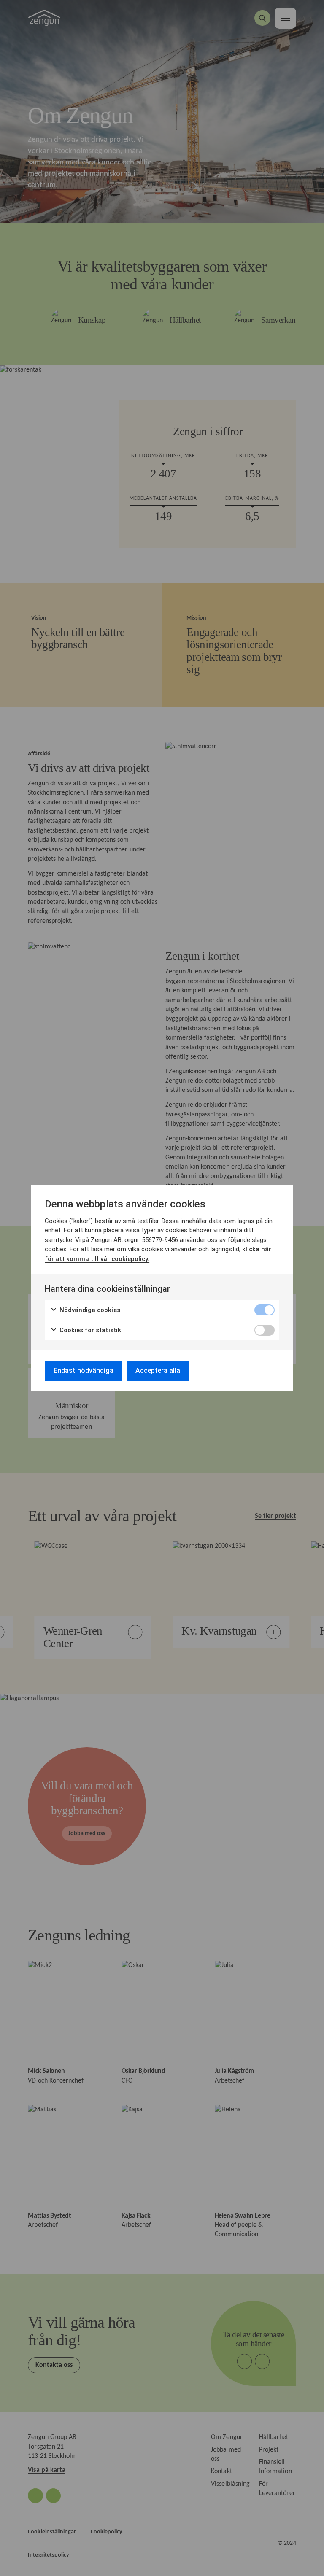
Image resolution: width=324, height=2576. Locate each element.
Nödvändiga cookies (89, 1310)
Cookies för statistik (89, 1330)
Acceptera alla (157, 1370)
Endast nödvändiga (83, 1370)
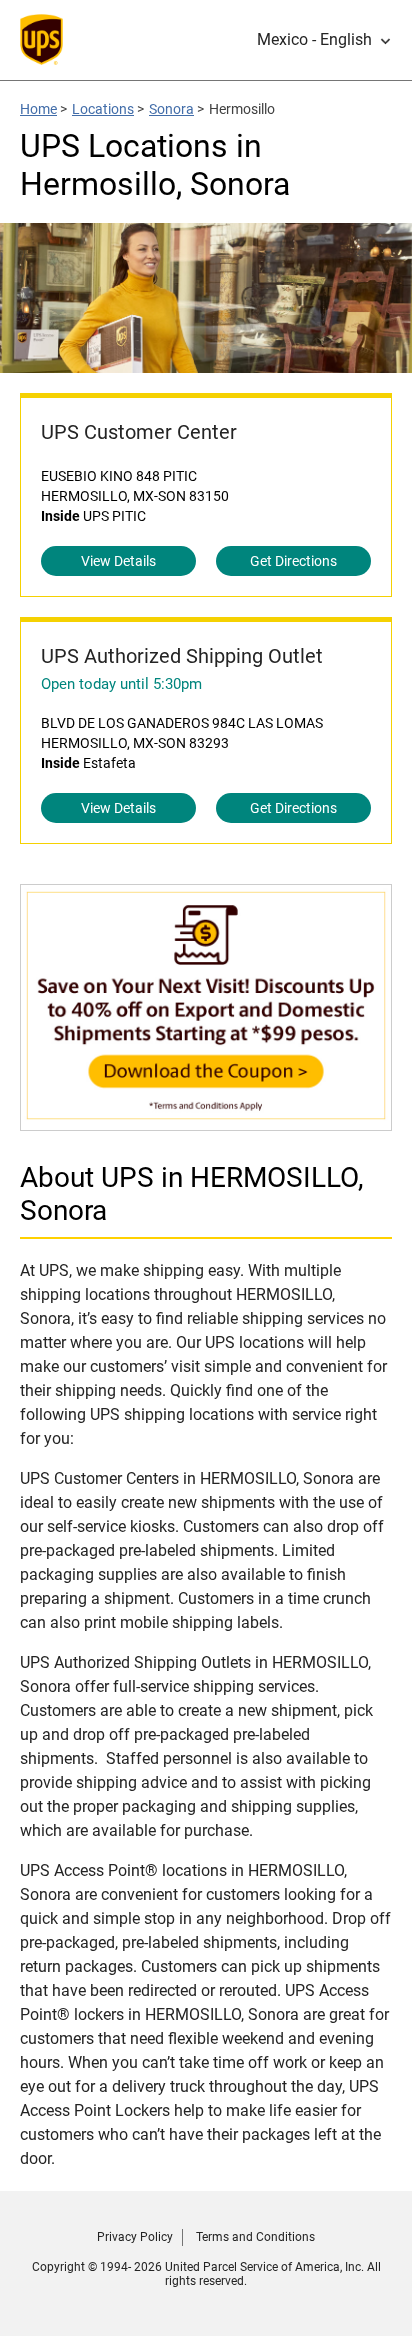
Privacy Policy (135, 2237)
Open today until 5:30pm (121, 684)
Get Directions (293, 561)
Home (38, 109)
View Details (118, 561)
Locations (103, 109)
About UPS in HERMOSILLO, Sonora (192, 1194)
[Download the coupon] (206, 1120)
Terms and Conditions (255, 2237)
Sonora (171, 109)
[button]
================================
DESCRIPTION OF THE TASK:
What is needed is an exact copy of the lines from the one holding "Locations (103, 109)" through the final line of the material.

ANSWER SECTION:
Locations (103, 109)
About UPS in HERMOSILLO, Sonora (192, 1194)
[Download the coupon] (206, 1120)
Terms and Conditions (255, 2237)
Sonora (171, 109)
[button]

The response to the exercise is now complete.